# Getting rid of wasps nest?



## InfraredDream (Jun 24, 2010)

Hello,

Apparently, we have a wasps nest. We can't see it at all. But we see wasps getting through the small holes that the cover of the roof has.No idea if they are in the attic, we've been there a month ago and did not see them, so maybe they are in an area below insulation. For a few weeks I though we won't bother and just wait for them to die in the Fall. Till I read a big topic in an UK forum where lots of people advice against it as the waps gets aggressive while dying as well as there will be several queens leaving this nest and building new ones around.
Any tips? Should be use powder around these holes as we don't actually see it. Should we call pest control? Or really just leave them?

Thanks a lot!


----------



## Mferko (Jun 8, 2010)

if you can find and get to the hole... we used some of that expanding foam insulation in a can and spray it into the hole u can get it at any home improvement store, it expands and then they cant get in or out anymore and that should be the end of it (provided theres no way they can get from the attic into your house, if so youd prolly see them in your house already)


----------



## InfraredDream (Jun 24, 2010)

I don't see them in the house! The first thing we did when we moved here was to put nets on all windows that we open. But I am not sure if they can find some crack from the attick, etc.
And we can't see the nest or its opening. Just an area with a few holes (not sure of the name, not cracks, the normal ventilation holes) that they go in and out all the time. It is high, but we can see them well through the living room window (2d floor). So, even to try and use powder, etc. we should probably use this one.
Maybe I should just call a pest control company?


----------



## effox (Apr 21, 2010)

We used that expanding foam stuff, "Great Stuff" I think it was called, but that won't work if they're getting into the holes of the ventilation since there's so many of them, and would probably be dangerous to do on a 2nd level with a ladder.
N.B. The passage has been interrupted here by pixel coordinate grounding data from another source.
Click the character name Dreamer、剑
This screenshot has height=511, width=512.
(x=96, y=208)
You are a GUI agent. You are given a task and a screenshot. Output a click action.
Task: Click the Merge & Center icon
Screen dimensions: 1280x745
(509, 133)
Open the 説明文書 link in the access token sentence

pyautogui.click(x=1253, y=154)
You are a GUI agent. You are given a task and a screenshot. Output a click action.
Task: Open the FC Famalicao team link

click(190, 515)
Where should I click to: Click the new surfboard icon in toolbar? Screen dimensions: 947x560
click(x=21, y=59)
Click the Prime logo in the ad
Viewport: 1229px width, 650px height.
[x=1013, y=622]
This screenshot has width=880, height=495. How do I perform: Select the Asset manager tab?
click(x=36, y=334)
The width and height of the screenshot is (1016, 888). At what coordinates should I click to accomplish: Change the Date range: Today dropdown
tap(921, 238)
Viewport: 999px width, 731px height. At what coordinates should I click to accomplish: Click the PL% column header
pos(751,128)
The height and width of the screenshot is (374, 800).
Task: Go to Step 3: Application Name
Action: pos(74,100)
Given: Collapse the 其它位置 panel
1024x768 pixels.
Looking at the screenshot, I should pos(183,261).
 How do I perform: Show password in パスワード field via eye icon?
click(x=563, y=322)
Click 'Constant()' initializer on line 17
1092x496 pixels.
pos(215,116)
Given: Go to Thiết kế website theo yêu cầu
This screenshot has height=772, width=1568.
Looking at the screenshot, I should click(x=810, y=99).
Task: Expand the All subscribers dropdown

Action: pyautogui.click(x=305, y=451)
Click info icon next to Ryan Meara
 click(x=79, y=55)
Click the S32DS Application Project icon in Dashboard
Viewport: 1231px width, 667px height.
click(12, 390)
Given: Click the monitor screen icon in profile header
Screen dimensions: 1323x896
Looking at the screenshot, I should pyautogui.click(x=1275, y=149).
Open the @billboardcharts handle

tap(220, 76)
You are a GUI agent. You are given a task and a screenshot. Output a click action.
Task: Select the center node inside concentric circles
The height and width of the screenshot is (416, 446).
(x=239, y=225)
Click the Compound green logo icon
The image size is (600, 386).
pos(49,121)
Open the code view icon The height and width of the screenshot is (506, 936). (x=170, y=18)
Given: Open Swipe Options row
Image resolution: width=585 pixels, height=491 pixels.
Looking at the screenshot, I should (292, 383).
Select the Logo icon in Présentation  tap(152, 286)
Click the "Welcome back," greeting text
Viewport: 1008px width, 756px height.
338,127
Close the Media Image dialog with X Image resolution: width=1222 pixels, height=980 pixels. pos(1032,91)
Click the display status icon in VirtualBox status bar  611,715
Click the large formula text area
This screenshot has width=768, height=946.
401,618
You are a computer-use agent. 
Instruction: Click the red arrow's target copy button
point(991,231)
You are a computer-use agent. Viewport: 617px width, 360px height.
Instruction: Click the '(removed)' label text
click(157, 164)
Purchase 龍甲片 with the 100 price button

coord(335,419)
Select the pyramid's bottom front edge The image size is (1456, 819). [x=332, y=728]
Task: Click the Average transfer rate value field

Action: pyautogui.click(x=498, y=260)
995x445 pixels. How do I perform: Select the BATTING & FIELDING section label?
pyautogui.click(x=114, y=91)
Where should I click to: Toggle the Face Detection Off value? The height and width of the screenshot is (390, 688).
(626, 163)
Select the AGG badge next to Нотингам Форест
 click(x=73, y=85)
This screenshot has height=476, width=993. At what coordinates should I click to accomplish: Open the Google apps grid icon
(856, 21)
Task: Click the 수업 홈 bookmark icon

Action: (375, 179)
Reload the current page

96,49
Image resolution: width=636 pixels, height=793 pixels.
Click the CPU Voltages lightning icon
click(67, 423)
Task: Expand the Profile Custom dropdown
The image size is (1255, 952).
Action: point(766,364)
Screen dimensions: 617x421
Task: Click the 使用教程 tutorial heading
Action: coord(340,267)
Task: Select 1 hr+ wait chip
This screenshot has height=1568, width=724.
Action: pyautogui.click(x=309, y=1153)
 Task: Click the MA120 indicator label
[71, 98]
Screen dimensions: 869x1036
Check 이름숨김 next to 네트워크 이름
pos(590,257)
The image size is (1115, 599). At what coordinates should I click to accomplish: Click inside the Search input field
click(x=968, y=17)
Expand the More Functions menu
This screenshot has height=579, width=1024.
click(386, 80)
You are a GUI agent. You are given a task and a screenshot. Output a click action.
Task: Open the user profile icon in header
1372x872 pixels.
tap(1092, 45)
Just call the pros, its better to play it stay safe.


----------



## rich16 (Mar 25, 2011)

If they're going into the roof, then their nest will be right where they are moving in. Don't do anything about it, and they will return. Attics are a bitch to treat wasp nests in - call a professional.

*I was an exterminator for 8 years


----------



## Captured Moments (Apr 22, 2010)

You should do something about it because otherwise they will find ways to move around inside walls and cracks and punch a hole in your ceiling or drywall and come out inside your house. Don't use that expanding foam to seal the entrance hole but there is a special foam product that is an insecticide based foam and is especially made for wasps, bees, hornets, etc.. Wait till dusk or before dark when they are less active and spray the foam into the opening and keep injecting until the foam oozes out and travels along on the inside. You may as well use the whole can and stick the little spray tube that comes with it as deep as you can. After a while, the foam dissapears. You can seal the opening with the normal expanding stuff afterwards "Great Stuff" a few days later after you are sure they are all dead. You can get that at Home Depot.


----------



## STANKYfish (Apr 21, 2011)

When we had them up in the house like that, we used a wasp killing spray in a can. The spray shoots 20ft. Just aim and spray but be careful for ones leaving the nest. Also, just found a big nest in the hedges. I took the hose to it but only to find it was rebuilt the next day. Again i hosed it, this time i totally destroyed it. Have not had trouble since. Good Luck


----------



## InfraredDream (Jun 24, 2010)

Thanks for the advice. I can't seal the openning as these are the wholes in the ventilation cover of the roof. I guess I can't explain it well 
I guess using the spray foam from the living room window would be best. Just spray rapidly and close the window right away. I read if it doesn't work they will get aggresive even the day after. How true is that? If it is not, we could give it a try and then if it doesn't work, we can call a professional. If it is dangerous though, I probably just call the guys right away and get it done. I have kids and I don't want to risk it.


----------



## rich16 (Mar 25, 2011)

With most of the over the counter sprays, the primary ingredient is a contact killers like pyrethrin (same stuff you find in some flea spray) - there is no residual effects, so you get a quick kill of everything you directly spray. Works fine on a smaller nest that you can actually see. In this case, the pros will likely use a powder or dust that the wasps moving in and out of the next track all over each other, and do each other in.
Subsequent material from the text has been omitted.